* [Directive A]: Please translate this sentence from the forum post on the game's interface into Spanish: "During that time the client is most likely switching gear so client side data processing is happening."
* [Directive B]: Recast every line of the records as a Markdown table with the columns Row and Line, skipping blank lines.

* [Text block]:

►

Delgear
08-11-2025, 06:12 AM
User interface and gameplay loop
I think it would really help ffxi to modernize its User interface and remove a lot of the programming from the user experience. Crafting macros is fine for the vets among us but a lot of new players stepping into the space are definitely intimidated by it, and the game doesn't conver very well in the early parts of the game how important LATERAL advancement is. Most modern RPG's go with a direct upgrade strategy as in when you get a new piece of gear it is just objectively better it has most or all the same stats as your last item but more of them. and they cycle out old gear very quickly with seasons ..... I'm not going to lie i hate this modern push in games and its a bias i have, and it is one of the main reasons FFXI is one of my favorite games. I think the idea that there are so many wide gear options and that gear is situational is very very good moar bigger number only advancement is not as interesting or engaging at least to me as having all kinds of situational gear to go collect for different situations.
Also the way ffxi interacts from server to client is kind of a dated practice when it comes to the way FFXI is programmed at heart. so many actions require multiple tit for tats with the server, so as an example one of the most common actions a player might use a weapon skill
-The player is in an "idle or TP"
-set sends a request to the server innitiating a weapon skill
-bounces back to client to see what they have on
During that time the client is most likely switching gear so client side data processing is happening.
-the equipment is bounced back to the server at the time of the weapon skill going off
-the server bounces back the damage
-the player innitiates a request to switch back to TP set
-The server recognizes and processes the TP set as the now active set.
I'm going to float a strange idea here that i think if implemented would seriously reduce the amount of conversations between ffxi servers and players but achieves the desired response or gameplay for the players but also makes the gameplay much more approachable for new players, and gets rid of the necessity for a lot of macros and macro lines.

◄

* [Listing]:

►

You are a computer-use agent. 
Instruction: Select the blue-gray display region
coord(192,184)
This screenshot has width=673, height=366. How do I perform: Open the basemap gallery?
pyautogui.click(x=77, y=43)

◄

* [Written answer A]: Durante ese tiempo, lo más probable es que el cliente esté cambiando de equipo, así que se está procesando información en el lado del cliente.

* [Written answer B]:
| Row | Line |
|---|---|
| 1 | You are a computer-use agent.  |
| 2 | Instruction: Select the blue-gray display region |
| 3 | coord(192,184) |
| 4 | This screenshot has width=673, height=366. How do I perform: Open the basemap gallery? |
| 5 | pyautogui.click(x=77, y=43) |